There is also considerable historical evidence that the organizational practice of the Bolsheviks before 1921 bore little resemblance to those imposed on the Communist Parties under the banner of “Leninism” after 1923. Marcel Liebman’s Leninism Under Lenin documents a Bolshevik faction and RSDLP that was anything but “politically homogeneous” in way post-1923 “Leninists” used the term. Not only were there vibrant debates on theory and strategy, in particular on the role of capitalists, workers and peasants in the coming Russian revolution; but political and ideological currents and factions were free both to form at any time (not merely during limited periods of “pre-congress” discussion) and to express their differences publicly. Lenin was quite clear about the need for public discussion in his “Appeal to the Party by Delegates to the Unity Congress Who Belonged to the Former ‘Bolshevik’ Group,” written in April 1906, as the first Russian Revolution was in retreat. While praising the renewed unity of the RSDLP and the dissolution of the Bolshevik and Menshevik factions, Lenin points to continued differences on the party’s attitudes toward peasant struggles, participation in the Tsarist Duma (parliament), and the need for continued underground organization to prepare for an armed insurrection against Tsarism:
We were all agreed on the principle of democratic centralism, on guarantees for the rights of all minorities and for all loyal opposition, on the autonomy of every Party organization, on recognizing that all Party functionaries must be elected, accountable to the Party, and subject to recall. We see the observance in practice of these principles of organization, their sincere and consistent application, as a guarantee against splits, a guarantee that the ideological struggle in the Party can and must prove fully consistent with strict organizational unity, with the submission of all to the decisions of the Unity Congress.

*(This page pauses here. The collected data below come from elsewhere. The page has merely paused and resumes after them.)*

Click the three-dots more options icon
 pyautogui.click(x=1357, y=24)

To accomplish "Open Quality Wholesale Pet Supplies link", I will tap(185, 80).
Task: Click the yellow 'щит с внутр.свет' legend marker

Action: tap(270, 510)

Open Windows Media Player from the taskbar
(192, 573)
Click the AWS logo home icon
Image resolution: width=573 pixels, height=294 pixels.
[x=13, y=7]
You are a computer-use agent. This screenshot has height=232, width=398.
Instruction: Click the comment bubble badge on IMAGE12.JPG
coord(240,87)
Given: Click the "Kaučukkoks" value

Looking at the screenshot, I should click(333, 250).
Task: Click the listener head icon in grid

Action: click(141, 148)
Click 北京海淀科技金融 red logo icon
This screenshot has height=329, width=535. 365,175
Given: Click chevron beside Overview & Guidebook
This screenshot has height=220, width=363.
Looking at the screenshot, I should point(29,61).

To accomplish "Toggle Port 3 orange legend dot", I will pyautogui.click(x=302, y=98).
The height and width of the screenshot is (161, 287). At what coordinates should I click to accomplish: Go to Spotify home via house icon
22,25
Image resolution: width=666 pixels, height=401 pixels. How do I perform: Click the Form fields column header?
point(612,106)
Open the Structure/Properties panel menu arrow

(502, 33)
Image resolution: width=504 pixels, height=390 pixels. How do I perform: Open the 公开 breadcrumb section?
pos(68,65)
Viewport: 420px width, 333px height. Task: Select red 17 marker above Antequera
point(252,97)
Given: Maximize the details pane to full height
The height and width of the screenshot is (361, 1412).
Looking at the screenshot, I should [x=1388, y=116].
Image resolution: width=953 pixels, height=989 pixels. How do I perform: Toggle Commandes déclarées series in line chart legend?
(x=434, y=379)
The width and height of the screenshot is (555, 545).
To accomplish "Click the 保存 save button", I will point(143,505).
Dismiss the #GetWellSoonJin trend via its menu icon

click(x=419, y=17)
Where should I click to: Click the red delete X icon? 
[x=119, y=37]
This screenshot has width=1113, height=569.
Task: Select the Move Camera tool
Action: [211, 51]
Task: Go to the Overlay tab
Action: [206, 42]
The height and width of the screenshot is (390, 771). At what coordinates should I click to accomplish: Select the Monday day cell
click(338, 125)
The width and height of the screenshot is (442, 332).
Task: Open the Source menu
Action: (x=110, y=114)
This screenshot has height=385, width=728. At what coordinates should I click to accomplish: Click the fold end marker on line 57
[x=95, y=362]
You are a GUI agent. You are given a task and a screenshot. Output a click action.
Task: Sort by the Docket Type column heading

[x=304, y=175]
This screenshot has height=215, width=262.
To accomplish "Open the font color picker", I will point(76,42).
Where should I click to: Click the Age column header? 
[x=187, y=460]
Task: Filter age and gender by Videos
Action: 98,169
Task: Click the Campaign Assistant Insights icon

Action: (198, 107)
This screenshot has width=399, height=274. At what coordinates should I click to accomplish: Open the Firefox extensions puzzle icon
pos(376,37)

As Lih has argued, Russian social-democrats, both Menshevik and Bolshevik, always emphasized the democratic aspect of “democratic centralism” prior to 1921. Put simply, rank-and-file Bolsheviks enjoyed more democratic rights to dissent (including publicly) with the “party line,” and greater democratic control over their leaders in conditions of Tsarist autocracy in the early 20th century, than most members of ostensibly “Leninist” organizations do under conditions of capitalist legality a century later.